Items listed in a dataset
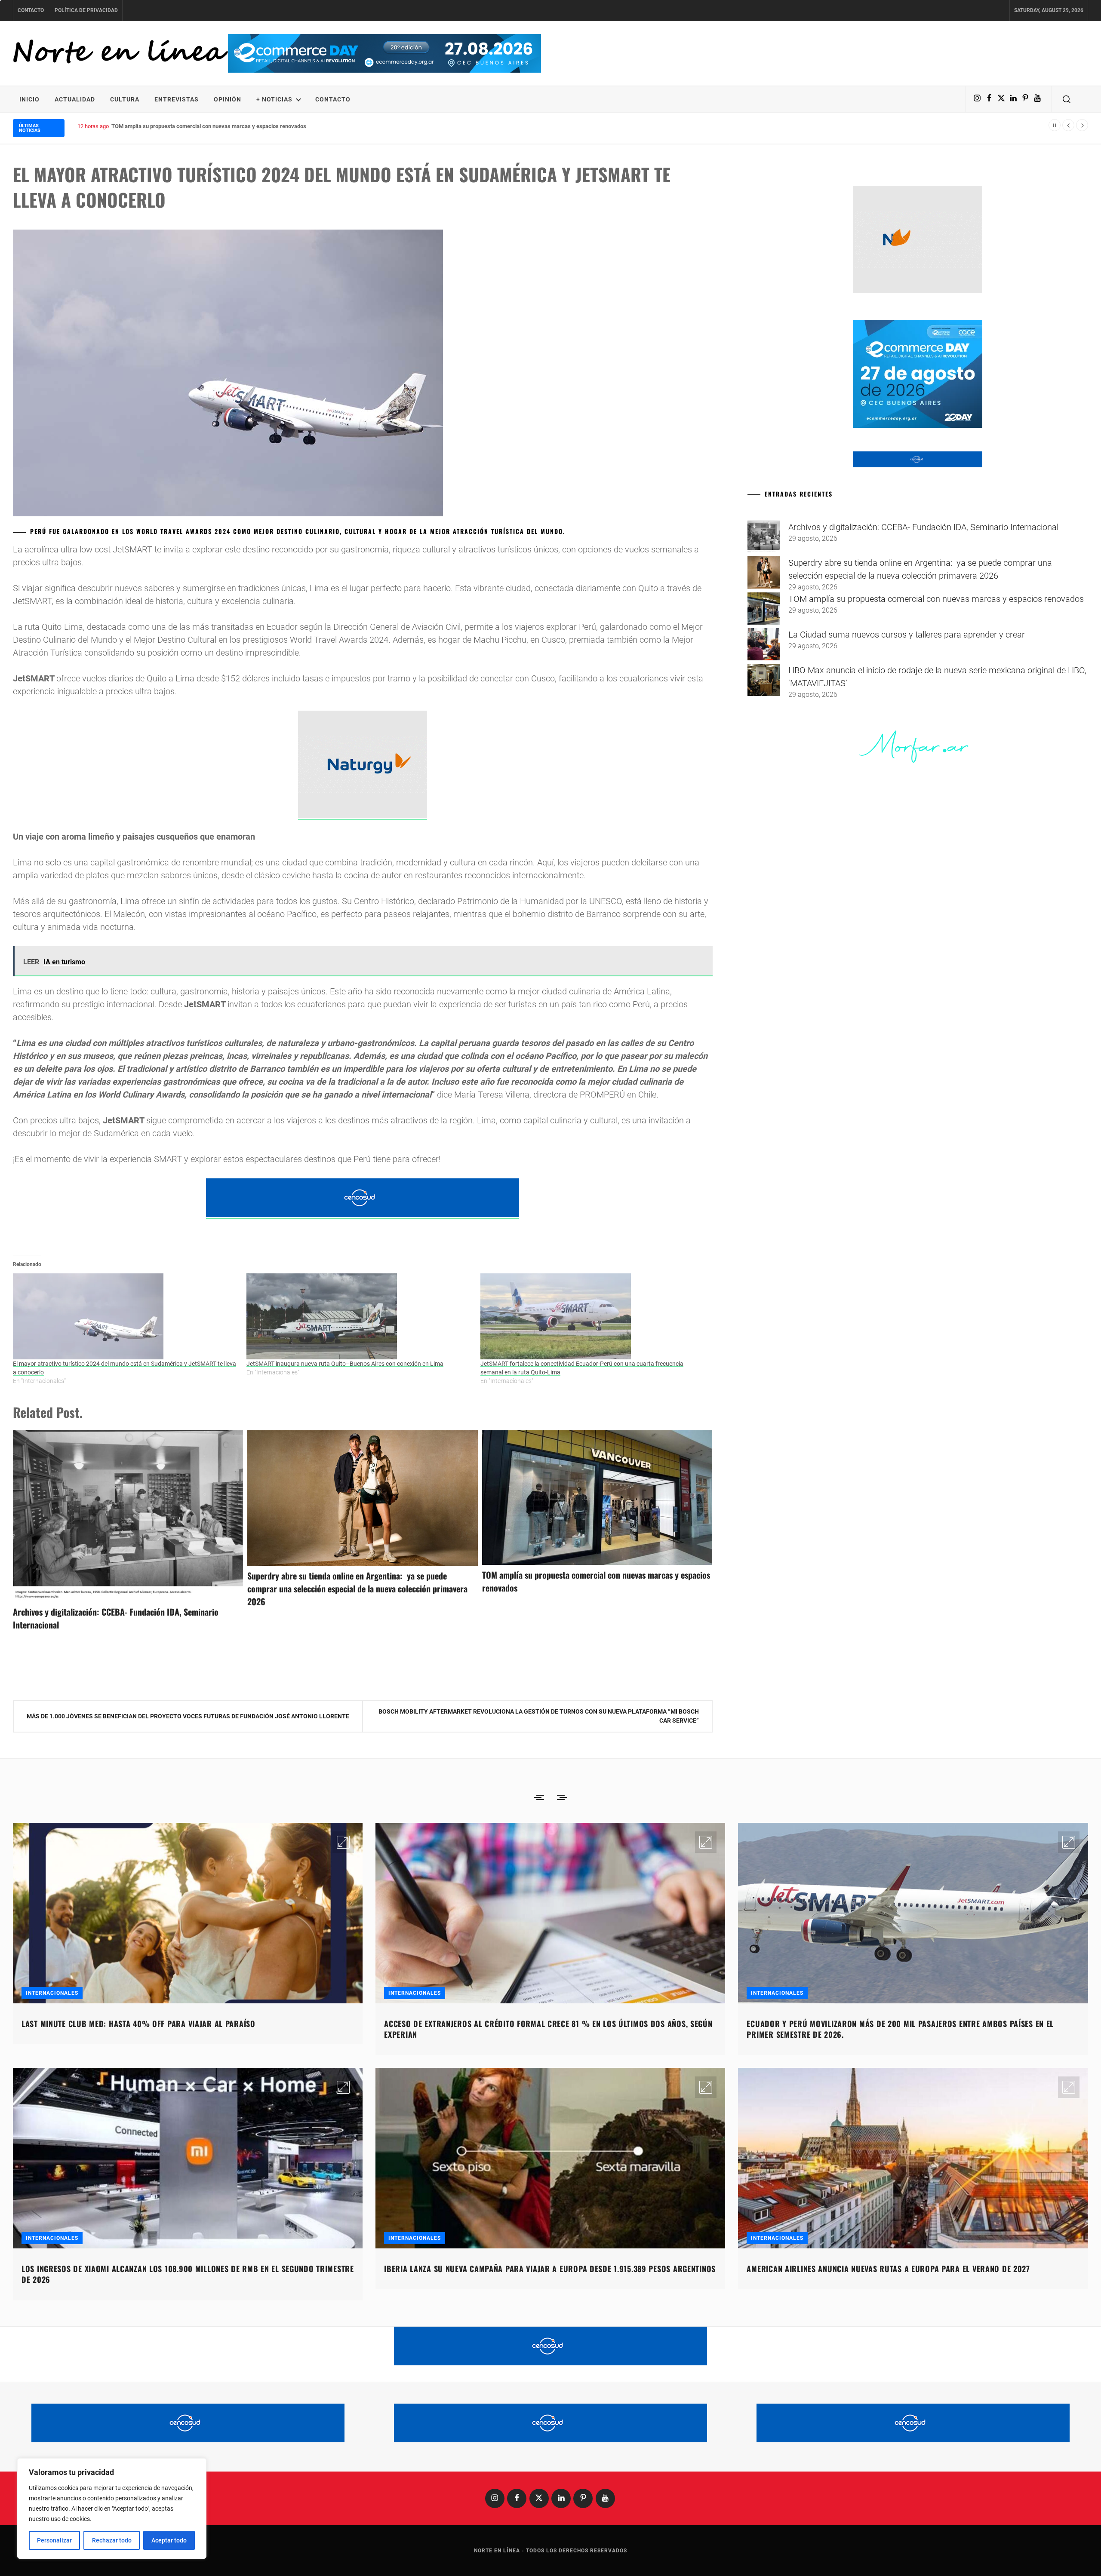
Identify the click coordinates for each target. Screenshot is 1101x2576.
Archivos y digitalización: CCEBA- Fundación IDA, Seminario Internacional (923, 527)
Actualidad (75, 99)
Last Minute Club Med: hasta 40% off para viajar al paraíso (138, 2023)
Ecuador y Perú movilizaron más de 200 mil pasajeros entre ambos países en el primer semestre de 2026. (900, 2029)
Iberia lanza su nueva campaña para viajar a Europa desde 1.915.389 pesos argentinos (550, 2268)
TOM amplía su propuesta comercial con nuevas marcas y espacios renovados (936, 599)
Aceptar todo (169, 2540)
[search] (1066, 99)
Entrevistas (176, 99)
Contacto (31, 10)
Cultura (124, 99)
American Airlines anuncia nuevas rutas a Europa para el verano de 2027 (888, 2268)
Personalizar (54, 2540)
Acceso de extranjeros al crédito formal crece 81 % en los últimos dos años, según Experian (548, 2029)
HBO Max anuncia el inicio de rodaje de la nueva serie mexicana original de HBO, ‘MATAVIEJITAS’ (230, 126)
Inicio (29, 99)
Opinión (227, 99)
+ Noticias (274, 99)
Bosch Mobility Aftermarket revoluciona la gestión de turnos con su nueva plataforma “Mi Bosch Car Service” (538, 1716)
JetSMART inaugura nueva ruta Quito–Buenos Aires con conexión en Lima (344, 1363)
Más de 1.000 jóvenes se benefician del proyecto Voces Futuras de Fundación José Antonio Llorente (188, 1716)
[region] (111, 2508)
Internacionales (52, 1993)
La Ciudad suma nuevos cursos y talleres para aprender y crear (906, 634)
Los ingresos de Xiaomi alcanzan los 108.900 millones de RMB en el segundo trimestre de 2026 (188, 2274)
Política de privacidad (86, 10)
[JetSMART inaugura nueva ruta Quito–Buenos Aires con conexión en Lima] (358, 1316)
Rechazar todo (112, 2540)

■ THE TASK: Lines that hold "Lima" are the ones to copy, so pick each out from the data.

■ ANSWER FOR THIS EXERCISE:
JetSMART inaugura nueva ruta Quito–Buenos Aires con conexión en Lima (344, 1363)
[JetSMART inaugura nueva ruta Quito–Buenos Aires con conexión en Lima] (358, 1316)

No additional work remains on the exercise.